How can I show that if $m ≥ 2^k $(with k ≥ 2 integer), then $n ≥ 2^{k + 1} -1$?

Question

Let $m, n$ be positive integers and $P ∈ Z [X] $ a polynomial of degree $n$ such that all its coefficients are odd. Assume that $(x - 1)^m$ divides $P$. How can I show that if $m ≥ 2^k $(with k ≥ 2 integer), then $n ≥ 2^{k + 1} -1$?

Answer 1

Given a polynomial $P$ which verifies your problem, we will work in $\mathbb{F_2}[X]$ the ring of polynomials over the field $\mathbb{Z_2}$, so let us write the condition of divisibility : $$P(X)=(X-1)^{m}Q(X)$$ it's clear that we have to shox the inequality only for $m=2^k$ the rest follows easily, so let's suppose that $m=2^k$. if we reduce this equality in $\mathbb{F_2}[X]$ we obtain (because the coefficients are all odd): $X^n + X^{n - 1} + \cdots + X + 1 =\left( X - 1 \right)^{2^k}\overline{R}\left(X\right) =\left(X^{2^k} - 1\right)\overline{R}\left(X\right)$

I think the equality $\left(X - 1\right)^{2^k}=(X^{2^k} - 1) $ is clear.
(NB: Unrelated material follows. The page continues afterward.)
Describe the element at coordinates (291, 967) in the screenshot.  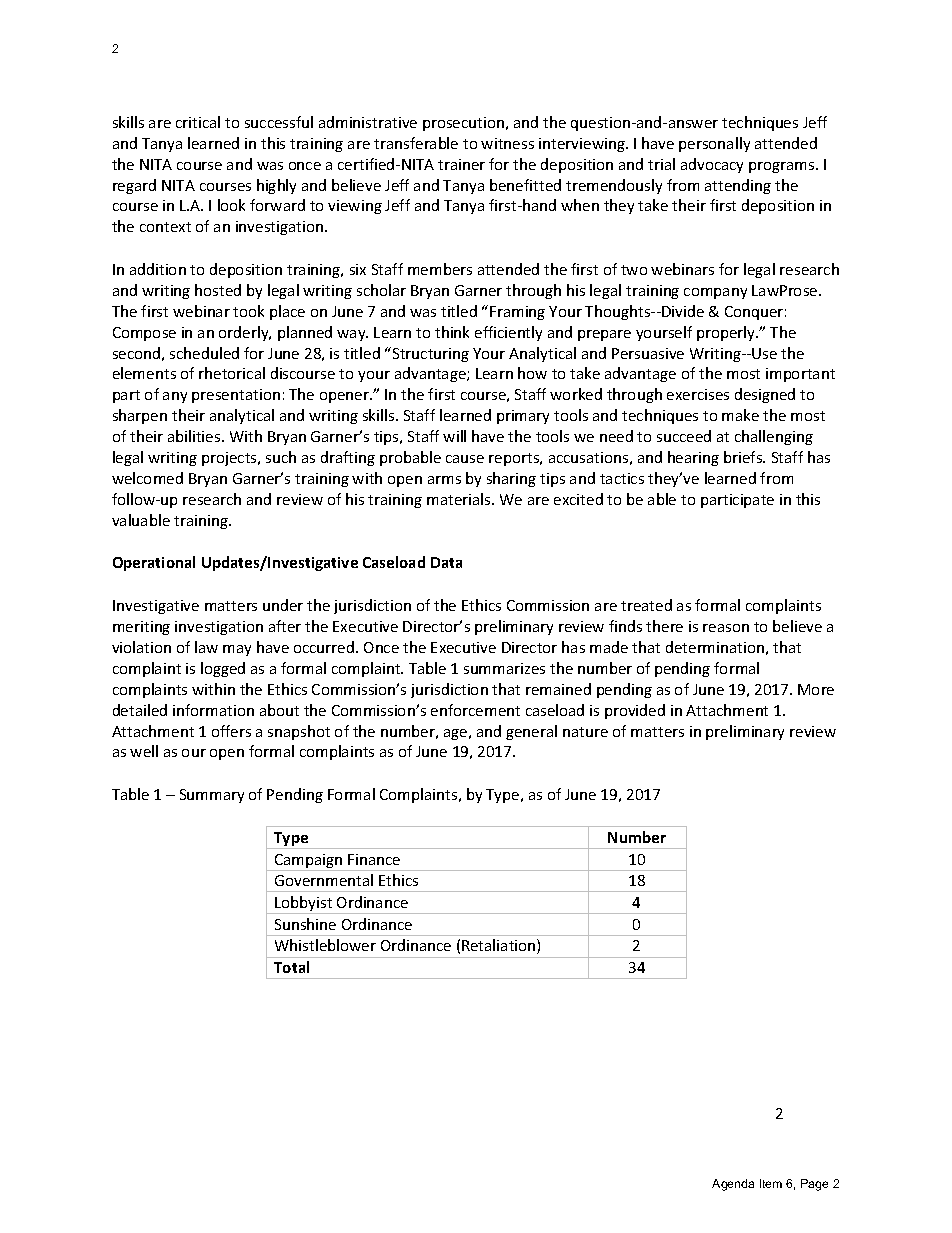
I see `Total` at that location.
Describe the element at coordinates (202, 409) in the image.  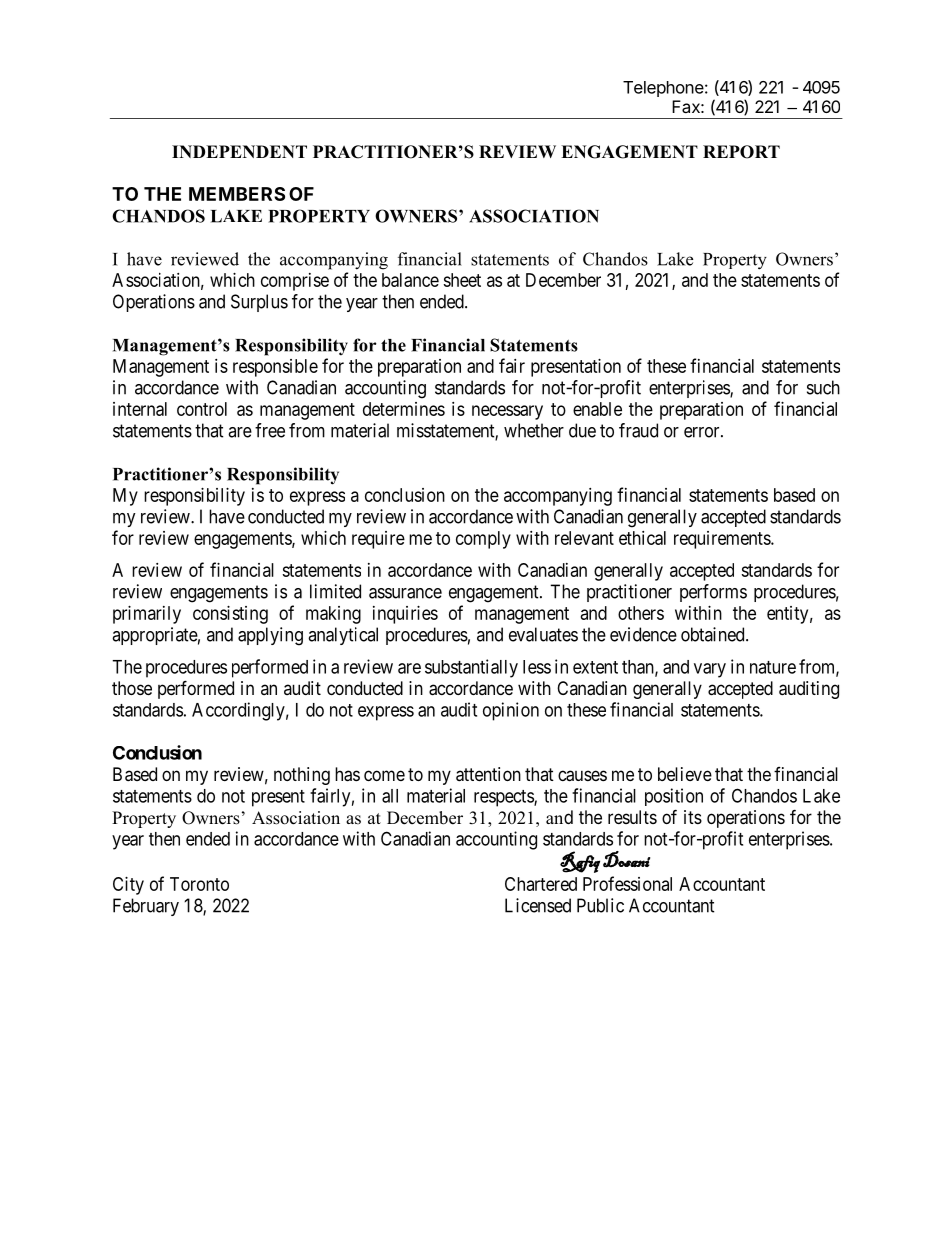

This can also be written in the form : $X^n + X^{n - 1} + \cdots + X + 1 =X^{2^k}\overline{R}(X)+\overline{R}(x)$

now if we look to the coefficient of $X^{2^k-1}$ in this equality, this coefficient must be $1$ according to the first term, hence this coefficient must be $1$ also in $\overline{R}$ so: $deg(\overline{R})\geq 2^k-1$ which implies that $n=2^k+deg(\overline{R})\geq 2^{k+1}-1$.